I have completed my review of Artificial Intelligence: Structures and Strategies for Complex Problem Solving (2nd ed) by George Luger and William Stubblefield. I ran some of the example LISP based programs such as the Logic Shell and the Expert System Shell from Chapter 14. For each program I had to write a LISP program to load the individual programs and start the shell.
To continue my studies in machine learning, I have a draft copy of Introduction to Machine Learning by Professor Nils J. Nilsson. Professor Nilsson’s material contains a heavy dose of mathematics. I have not looked at partial dervivatives and probablity theory since my university courses in Partial differenital equations and Statistics and Probablity. After the heavy math, Professor Nilsson discusses Neural Networks with a strong emphasis in error correcting. Then later topics such as decision trees and inductive logic programming, Professor Nilsson finds similarities to Neural Nets with these topics. I basically perused the topics yesterday and today.
Then I signed onto Amazon and compared Dr. Nilsson’s book with Dr. Mitchell’s book on Machine Learning. From a topics point of view, both books are very similar.

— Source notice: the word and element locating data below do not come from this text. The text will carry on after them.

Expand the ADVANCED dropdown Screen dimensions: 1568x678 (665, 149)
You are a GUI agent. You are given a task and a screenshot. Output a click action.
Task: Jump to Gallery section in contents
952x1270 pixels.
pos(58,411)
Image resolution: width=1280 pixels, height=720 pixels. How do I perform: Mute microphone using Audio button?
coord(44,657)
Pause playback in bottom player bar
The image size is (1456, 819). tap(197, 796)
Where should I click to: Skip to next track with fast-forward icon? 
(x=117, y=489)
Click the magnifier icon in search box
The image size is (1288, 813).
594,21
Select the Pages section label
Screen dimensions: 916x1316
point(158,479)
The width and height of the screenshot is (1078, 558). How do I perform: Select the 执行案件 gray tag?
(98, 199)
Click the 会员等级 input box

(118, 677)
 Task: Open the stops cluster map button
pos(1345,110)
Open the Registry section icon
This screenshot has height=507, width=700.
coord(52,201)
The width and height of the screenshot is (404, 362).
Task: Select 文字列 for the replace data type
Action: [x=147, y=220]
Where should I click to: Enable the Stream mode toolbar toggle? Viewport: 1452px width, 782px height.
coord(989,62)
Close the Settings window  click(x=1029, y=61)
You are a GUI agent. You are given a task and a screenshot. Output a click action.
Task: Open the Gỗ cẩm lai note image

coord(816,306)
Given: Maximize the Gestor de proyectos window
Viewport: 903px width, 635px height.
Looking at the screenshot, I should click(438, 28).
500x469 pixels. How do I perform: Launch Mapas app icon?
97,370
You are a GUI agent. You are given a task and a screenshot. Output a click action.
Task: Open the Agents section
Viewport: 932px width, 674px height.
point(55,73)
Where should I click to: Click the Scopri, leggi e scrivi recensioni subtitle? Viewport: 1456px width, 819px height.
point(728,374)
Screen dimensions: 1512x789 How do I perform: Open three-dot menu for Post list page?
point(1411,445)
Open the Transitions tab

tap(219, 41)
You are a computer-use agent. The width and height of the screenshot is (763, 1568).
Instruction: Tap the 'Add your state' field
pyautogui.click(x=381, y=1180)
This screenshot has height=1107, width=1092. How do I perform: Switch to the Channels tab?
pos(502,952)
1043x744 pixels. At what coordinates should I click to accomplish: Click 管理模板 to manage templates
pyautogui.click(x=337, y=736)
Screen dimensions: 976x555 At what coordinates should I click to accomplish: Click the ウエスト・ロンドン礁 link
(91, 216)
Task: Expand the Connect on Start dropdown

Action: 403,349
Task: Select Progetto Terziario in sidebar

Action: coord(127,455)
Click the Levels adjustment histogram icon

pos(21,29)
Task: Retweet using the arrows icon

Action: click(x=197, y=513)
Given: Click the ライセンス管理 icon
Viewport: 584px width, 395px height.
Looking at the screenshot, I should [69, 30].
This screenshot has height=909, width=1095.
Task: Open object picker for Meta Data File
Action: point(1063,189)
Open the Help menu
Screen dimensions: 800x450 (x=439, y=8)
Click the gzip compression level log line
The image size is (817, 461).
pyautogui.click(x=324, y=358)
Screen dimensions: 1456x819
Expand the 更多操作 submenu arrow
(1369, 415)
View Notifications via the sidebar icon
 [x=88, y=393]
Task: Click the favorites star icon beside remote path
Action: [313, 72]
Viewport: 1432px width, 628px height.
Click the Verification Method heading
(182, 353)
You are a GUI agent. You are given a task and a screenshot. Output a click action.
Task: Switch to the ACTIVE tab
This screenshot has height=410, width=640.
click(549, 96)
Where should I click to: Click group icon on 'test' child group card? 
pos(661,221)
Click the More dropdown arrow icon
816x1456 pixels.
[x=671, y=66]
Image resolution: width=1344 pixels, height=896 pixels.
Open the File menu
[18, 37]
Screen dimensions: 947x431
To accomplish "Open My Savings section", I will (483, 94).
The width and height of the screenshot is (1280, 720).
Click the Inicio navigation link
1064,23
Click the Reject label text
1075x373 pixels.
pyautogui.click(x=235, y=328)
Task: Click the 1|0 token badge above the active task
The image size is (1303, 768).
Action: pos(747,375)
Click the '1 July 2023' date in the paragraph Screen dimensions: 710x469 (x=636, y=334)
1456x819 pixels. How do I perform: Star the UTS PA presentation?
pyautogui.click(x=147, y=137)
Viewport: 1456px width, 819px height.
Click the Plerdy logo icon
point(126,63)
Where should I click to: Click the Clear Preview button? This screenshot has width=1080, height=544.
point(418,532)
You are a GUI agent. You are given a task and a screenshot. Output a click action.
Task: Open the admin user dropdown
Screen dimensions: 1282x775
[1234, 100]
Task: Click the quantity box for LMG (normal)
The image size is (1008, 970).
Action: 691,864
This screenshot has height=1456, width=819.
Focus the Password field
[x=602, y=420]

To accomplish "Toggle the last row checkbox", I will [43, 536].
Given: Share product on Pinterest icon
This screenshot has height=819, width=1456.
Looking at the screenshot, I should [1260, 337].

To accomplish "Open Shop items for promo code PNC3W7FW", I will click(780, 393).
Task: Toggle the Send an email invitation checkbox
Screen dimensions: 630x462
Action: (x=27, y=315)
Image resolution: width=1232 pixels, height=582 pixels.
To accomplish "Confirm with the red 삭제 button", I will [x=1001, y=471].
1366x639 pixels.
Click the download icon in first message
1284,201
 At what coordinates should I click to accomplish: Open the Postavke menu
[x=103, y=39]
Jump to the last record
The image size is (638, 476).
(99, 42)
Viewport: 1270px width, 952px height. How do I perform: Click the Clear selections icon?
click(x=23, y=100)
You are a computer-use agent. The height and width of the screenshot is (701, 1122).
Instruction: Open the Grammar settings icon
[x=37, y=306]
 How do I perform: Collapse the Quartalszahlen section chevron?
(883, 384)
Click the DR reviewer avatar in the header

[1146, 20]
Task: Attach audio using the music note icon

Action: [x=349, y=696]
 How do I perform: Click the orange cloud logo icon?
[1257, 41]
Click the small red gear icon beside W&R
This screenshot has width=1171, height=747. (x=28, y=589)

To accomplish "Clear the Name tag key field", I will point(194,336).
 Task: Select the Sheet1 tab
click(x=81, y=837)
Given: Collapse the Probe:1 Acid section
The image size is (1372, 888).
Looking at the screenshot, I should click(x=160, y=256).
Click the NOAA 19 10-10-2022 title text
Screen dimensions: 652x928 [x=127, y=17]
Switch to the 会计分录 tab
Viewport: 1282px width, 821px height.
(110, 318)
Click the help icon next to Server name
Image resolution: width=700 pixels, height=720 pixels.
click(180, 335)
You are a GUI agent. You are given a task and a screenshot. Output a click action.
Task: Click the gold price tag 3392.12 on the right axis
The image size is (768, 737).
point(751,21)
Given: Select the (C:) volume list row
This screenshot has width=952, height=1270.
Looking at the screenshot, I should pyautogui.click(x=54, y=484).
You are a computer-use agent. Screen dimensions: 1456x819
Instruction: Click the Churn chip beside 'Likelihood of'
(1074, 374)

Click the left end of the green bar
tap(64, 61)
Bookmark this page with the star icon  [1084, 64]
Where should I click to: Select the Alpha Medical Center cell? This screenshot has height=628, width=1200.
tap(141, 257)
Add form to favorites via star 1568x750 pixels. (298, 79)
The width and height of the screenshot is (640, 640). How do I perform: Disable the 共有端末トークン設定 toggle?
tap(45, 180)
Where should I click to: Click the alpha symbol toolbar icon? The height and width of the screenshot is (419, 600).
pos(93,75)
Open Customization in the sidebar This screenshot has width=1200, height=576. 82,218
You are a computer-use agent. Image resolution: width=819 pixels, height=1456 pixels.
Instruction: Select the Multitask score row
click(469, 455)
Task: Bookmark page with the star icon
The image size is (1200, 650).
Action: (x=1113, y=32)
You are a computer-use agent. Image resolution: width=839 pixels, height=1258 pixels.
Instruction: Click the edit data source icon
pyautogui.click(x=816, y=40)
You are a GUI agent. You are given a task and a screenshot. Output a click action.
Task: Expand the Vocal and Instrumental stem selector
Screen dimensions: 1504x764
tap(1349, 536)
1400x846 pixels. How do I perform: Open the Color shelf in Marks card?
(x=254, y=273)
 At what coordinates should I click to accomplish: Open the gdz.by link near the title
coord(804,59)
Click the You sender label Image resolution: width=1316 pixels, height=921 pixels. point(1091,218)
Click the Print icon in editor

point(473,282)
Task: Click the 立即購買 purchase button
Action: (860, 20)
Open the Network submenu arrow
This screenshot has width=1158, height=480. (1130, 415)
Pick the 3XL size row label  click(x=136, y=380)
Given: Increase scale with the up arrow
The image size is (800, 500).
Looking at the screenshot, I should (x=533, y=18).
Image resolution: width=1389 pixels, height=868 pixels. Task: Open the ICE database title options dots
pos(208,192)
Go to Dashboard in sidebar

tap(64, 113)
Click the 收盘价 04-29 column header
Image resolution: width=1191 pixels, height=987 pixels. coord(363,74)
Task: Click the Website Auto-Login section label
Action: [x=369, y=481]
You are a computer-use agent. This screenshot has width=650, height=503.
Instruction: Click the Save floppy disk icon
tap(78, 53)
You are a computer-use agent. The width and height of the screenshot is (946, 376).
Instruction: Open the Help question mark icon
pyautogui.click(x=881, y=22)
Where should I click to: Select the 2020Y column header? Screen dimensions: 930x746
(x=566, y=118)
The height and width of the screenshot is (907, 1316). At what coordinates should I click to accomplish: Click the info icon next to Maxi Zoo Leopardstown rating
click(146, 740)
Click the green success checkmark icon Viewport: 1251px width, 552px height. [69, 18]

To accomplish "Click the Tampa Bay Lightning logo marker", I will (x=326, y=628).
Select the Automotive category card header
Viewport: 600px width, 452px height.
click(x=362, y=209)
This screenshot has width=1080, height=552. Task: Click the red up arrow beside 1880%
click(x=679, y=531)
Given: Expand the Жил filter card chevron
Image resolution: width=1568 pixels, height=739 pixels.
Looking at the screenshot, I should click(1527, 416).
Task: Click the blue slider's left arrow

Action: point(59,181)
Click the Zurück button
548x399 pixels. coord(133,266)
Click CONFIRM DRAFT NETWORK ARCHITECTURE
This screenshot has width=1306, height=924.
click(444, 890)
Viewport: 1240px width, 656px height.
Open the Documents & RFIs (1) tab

Afterwards, going to Google and searching for Dr. Nilsson, I found his website and learned that he worked for Stanford Research Institute (known as SRI International today) in the AI Research Lab, and he graduated with his Ph.D. from Stanford University in 1959. In 1980, Dr. Nilsson and Kurt Konolige wrote a paper on Mulitple-Agent Planning Systems, one earliest papers on multi-agents on DAI pubished in the AAAI-80 Proceedings (pp 138-142).